- _EXERCISE GOAL_
In your output, repeat each entry exactly and include no pictures.

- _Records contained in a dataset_
■ ■ ■ ■ ■

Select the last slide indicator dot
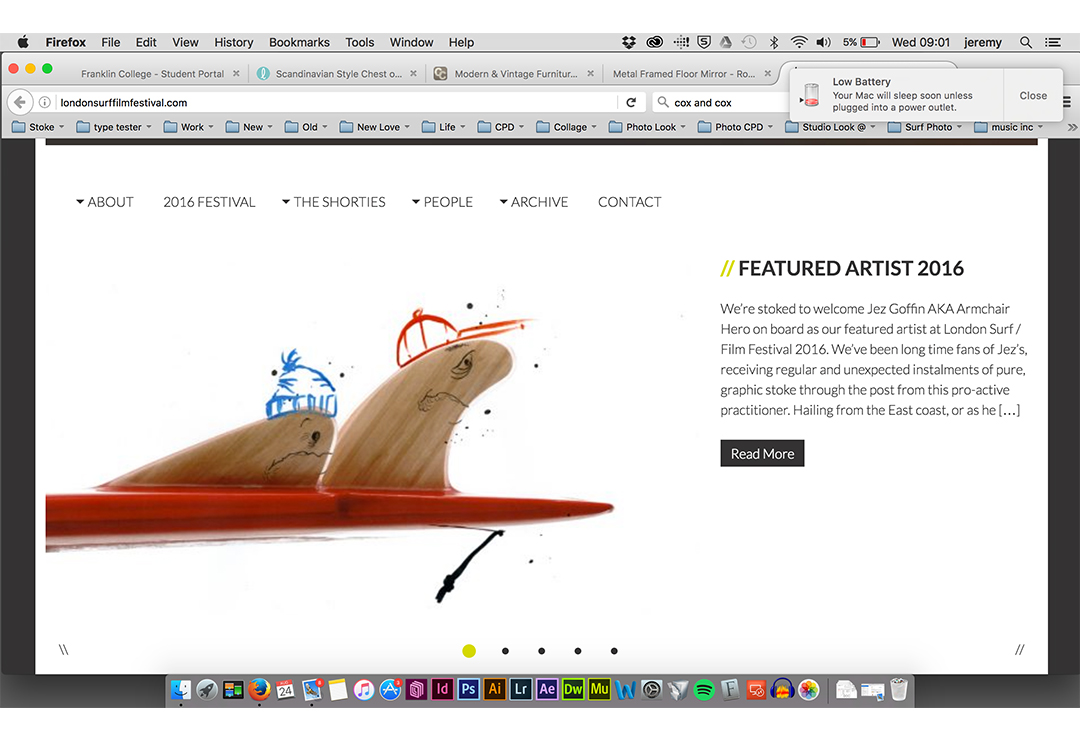Viewport: 1080px width, 740px height. (x=614, y=651)
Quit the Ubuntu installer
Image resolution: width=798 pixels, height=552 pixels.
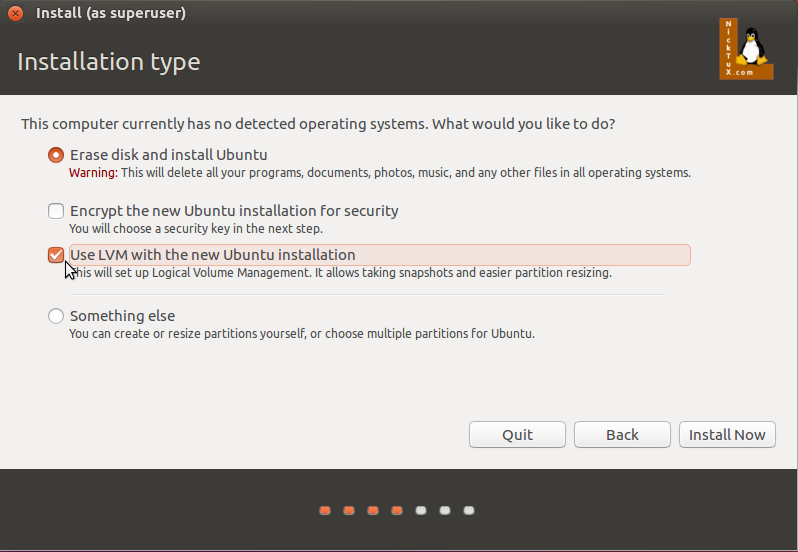click(517, 434)
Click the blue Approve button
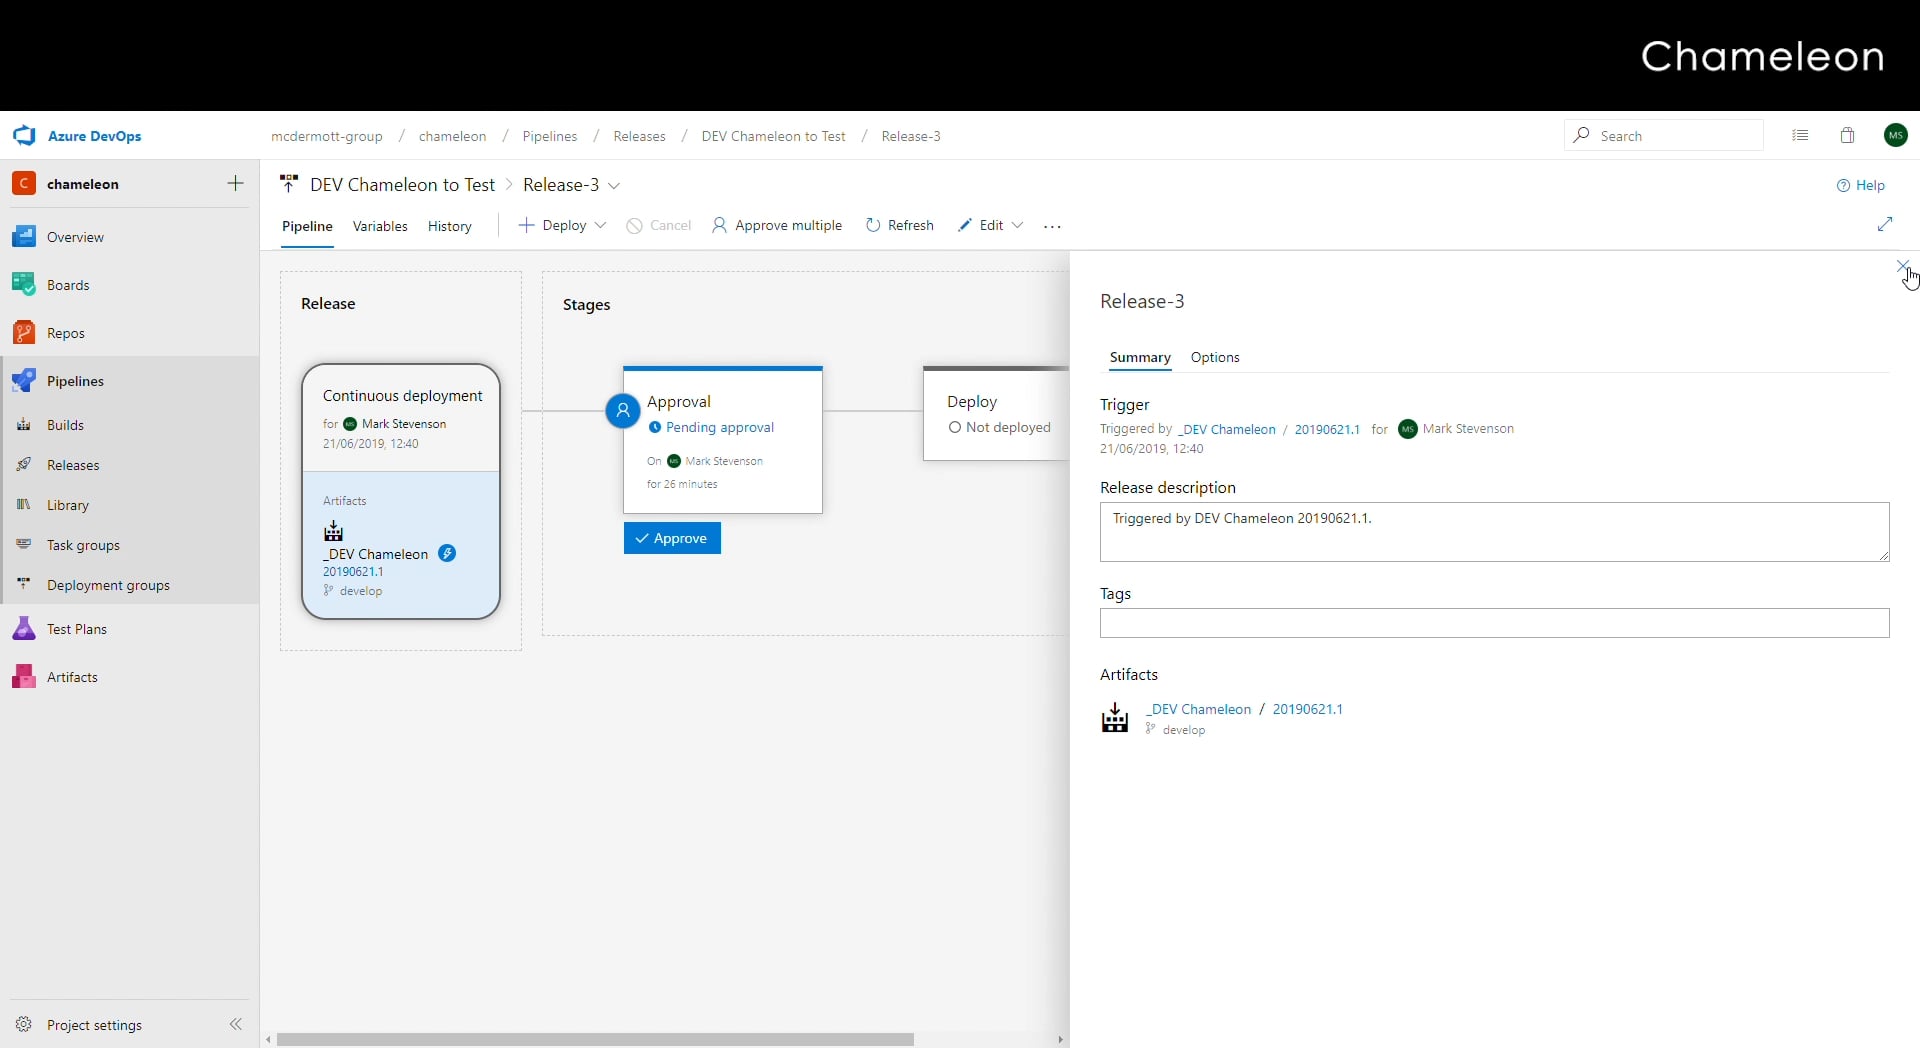This screenshot has width=1920, height=1048. [672, 538]
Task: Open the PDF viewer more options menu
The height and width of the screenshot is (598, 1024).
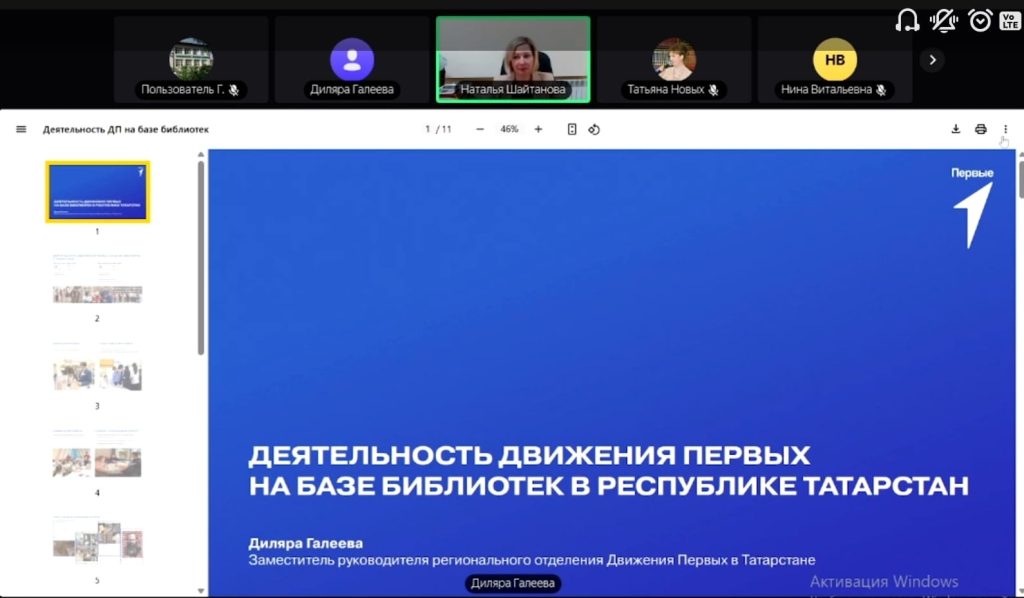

■ ■ ■ ■ ■

- _RESULT FOR THIS TASK_
Select the last slide indicator dot
Viewport: 1080px width, 740px height. (x=614, y=651)
Quit the Ubuntu installer
Image resolution: width=798 pixels, height=552 pixels.
click(517, 434)
Click the blue Approve button
This screenshot has width=1920, height=1048. [672, 538]
Task: Open the PDF viewer more options menu
The height and width of the screenshot is (598, 1024).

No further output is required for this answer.